[Start RECORDED DATA]

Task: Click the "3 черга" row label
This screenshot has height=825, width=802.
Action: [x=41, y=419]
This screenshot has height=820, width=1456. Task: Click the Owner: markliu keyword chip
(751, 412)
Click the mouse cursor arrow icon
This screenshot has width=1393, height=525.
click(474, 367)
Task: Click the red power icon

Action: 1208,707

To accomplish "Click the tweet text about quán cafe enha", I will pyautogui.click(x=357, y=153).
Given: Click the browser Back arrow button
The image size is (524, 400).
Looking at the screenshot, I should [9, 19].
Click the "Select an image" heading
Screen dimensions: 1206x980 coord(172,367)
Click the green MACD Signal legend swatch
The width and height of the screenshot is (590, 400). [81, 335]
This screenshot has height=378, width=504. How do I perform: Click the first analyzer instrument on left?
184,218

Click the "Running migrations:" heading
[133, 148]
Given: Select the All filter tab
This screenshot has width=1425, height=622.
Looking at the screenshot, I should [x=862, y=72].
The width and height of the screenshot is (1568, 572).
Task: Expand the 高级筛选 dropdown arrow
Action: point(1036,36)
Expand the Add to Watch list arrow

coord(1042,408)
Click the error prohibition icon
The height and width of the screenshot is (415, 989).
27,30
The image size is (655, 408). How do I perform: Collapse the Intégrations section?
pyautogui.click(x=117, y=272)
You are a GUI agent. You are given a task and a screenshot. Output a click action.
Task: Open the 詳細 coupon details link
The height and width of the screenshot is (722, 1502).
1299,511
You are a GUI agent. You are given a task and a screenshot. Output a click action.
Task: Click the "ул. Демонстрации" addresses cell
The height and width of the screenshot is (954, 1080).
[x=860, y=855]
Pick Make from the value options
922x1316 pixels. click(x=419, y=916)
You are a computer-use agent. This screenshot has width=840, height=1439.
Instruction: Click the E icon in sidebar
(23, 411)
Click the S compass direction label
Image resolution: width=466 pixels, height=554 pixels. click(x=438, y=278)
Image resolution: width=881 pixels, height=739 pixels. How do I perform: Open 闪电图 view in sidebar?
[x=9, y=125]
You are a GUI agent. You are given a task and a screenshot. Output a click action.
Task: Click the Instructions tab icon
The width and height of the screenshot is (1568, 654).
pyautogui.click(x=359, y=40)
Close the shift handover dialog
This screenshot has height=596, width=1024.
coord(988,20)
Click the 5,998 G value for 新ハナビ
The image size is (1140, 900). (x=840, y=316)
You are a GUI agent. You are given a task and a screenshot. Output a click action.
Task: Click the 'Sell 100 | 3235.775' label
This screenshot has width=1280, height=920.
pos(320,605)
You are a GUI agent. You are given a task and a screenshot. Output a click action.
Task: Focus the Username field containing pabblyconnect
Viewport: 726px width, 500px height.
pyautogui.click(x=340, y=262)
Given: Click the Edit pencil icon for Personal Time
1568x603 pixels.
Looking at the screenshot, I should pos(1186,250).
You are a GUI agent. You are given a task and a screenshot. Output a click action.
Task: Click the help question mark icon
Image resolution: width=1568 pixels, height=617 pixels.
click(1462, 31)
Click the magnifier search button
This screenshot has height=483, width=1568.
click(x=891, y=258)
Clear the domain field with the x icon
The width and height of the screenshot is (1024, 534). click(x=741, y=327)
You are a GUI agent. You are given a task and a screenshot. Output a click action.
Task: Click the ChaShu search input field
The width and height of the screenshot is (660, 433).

[End RECORDED DATA]

**WHAT YOU NEED TO DO**. Reproduce every entry above word for word, keeping each line and its order unchanged.

**CORRECT RESPONSE**.
Task: Click the "3 черга" row label
This screenshot has height=825, width=802.
Action: [x=41, y=419]
This screenshot has height=820, width=1456. Task: Click the Owner: markliu keyword chip
(751, 412)
Click the mouse cursor arrow icon
This screenshot has width=1393, height=525.
click(474, 367)
Task: Click the red power icon

Action: 1208,707

To accomplish "Click the tweet text about quán cafe enha", I will pyautogui.click(x=357, y=153).
Given: Click the browser Back arrow button
The image size is (524, 400).
Looking at the screenshot, I should [9, 19].
Click the "Select an image" heading
Screen dimensions: 1206x980 coord(172,367)
Click the green MACD Signal legend swatch
The width and height of the screenshot is (590, 400). [81, 335]
This screenshot has height=378, width=504. How do I perform: Click the first analyzer instrument on left?
184,218

Click the "Running migrations:" heading
[133, 148]
Given: Select the All filter tab
This screenshot has width=1425, height=622.
Looking at the screenshot, I should [x=862, y=72].
The width and height of the screenshot is (1568, 572).
Task: Expand the 高级筛选 dropdown arrow
Action: point(1036,36)
Expand the Add to Watch list arrow

coord(1042,408)
Click the error prohibition icon
The height and width of the screenshot is (415, 989).
27,30
The image size is (655, 408). How do I perform: Collapse the Intégrations section?
pyautogui.click(x=117, y=272)
You are a GUI agent. You are given a task and a screenshot. Output a click action.
Task: Open the 詳細 coupon details link
The height and width of the screenshot is (722, 1502).
1299,511
You are a GUI agent. You are given a task and a screenshot. Output a click action.
Task: Click the "ул. Демонстрации" addresses cell
The height and width of the screenshot is (954, 1080).
[x=860, y=855]
Pick Make from the value options
922x1316 pixels. click(x=419, y=916)
You are a computer-use agent. This screenshot has width=840, height=1439.
Instruction: Click the E icon in sidebar
(23, 411)
Click the S compass direction label
Image resolution: width=466 pixels, height=554 pixels. click(x=438, y=278)
Image resolution: width=881 pixels, height=739 pixels. How do I perform: Open 闪电图 view in sidebar?
[x=9, y=125]
You are a GUI agent. You are given a task and a screenshot. Output a click action.
Task: Click the Instructions tab icon
The width and height of the screenshot is (1568, 654).
pyautogui.click(x=359, y=40)
Close the shift handover dialog
This screenshot has height=596, width=1024.
coord(988,20)
Click the 5,998 G value for 新ハナビ
The image size is (1140, 900). (x=840, y=316)
You are a GUI agent. You are given a task and a screenshot. Output a click action.
Task: Click the 'Sell 100 | 3235.775' label
This screenshot has width=1280, height=920.
pos(320,605)
You are a GUI agent. You are given a task and a screenshot. Output a click action.
Task: Focus the Username field containing pabblyconnect
Viewport: 726px width, 500px height.
pyautogui.click(x=340, y=262)
Given: Click the Edit pencil icon for Personal Time
1568x603 pixels.
Looking at the screenshot, I should pos(1186,250).
You are a GUI agent. You are given a task and a screenshot. Output a click action.
Task: Click the help question mark icon
Image resolution: width=1568 pixels, height=617 pixels.
click(1462, 31)
Click the magnifier search button
This screenshot has height=483, width=1568.
click(x=891, y=258)
Clear the domain field with the x icon
The width and height of the screenshot is (1024, 534). click(x=741, y=327)
You are a GUI agent. You are given a task and a screenshot. Output a click action.
Task: Click the ChaShu search input field
The width and height of the screenshot is (660, 433).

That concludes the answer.